>>
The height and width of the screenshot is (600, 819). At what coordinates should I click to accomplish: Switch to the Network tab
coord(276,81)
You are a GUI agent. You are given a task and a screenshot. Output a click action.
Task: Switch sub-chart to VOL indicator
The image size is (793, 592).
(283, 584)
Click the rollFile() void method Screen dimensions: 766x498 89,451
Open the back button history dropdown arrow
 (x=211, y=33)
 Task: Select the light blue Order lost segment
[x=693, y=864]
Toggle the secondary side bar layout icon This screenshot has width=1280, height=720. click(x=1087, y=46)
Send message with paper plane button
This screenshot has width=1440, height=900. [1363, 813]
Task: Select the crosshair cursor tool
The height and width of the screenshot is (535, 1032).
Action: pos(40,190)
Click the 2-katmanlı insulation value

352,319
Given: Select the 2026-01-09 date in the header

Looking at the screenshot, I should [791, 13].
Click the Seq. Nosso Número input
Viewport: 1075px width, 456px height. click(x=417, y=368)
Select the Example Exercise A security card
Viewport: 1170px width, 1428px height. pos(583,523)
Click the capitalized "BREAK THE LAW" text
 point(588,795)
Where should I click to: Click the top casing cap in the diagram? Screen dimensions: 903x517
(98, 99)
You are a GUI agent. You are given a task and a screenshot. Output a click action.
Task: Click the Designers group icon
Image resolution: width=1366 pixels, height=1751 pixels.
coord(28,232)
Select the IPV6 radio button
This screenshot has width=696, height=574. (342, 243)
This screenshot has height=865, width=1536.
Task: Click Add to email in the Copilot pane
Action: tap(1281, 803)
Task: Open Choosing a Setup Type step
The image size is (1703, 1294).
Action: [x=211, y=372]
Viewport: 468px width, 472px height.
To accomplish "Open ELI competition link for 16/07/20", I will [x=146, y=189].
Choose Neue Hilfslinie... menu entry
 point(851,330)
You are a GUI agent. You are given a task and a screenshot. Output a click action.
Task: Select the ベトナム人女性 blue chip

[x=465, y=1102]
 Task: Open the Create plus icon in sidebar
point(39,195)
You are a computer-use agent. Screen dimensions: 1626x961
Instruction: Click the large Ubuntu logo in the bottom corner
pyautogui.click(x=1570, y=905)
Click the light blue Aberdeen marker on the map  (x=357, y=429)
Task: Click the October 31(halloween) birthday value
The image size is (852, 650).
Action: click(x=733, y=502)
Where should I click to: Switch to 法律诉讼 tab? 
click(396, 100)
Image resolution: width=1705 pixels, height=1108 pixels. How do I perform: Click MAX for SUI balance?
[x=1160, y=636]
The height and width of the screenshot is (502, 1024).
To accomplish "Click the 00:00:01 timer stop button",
<<
→ **Task description**:
Lines from the one holding "Task: Click the October" through the last line of the material are to be repeated exactly; no other lines belong in the answer.

→ **Response to this task**:
Task: Click the October 31(halloween) birthday value
The image size is (852, 650).
Action: click(x=733, y=502)
Where should I click to: Switch to 法律诉讼 tab? 
click(396, 100)
Image resolution: width=1705 pixels, height=1108 pixels. How do I perform: Click MAX for SUI balance?
[x=1160, y=636]
The height and width of the screenshot is (502, 1024).
To accomplish "Click the 00:00:01 timer stop button",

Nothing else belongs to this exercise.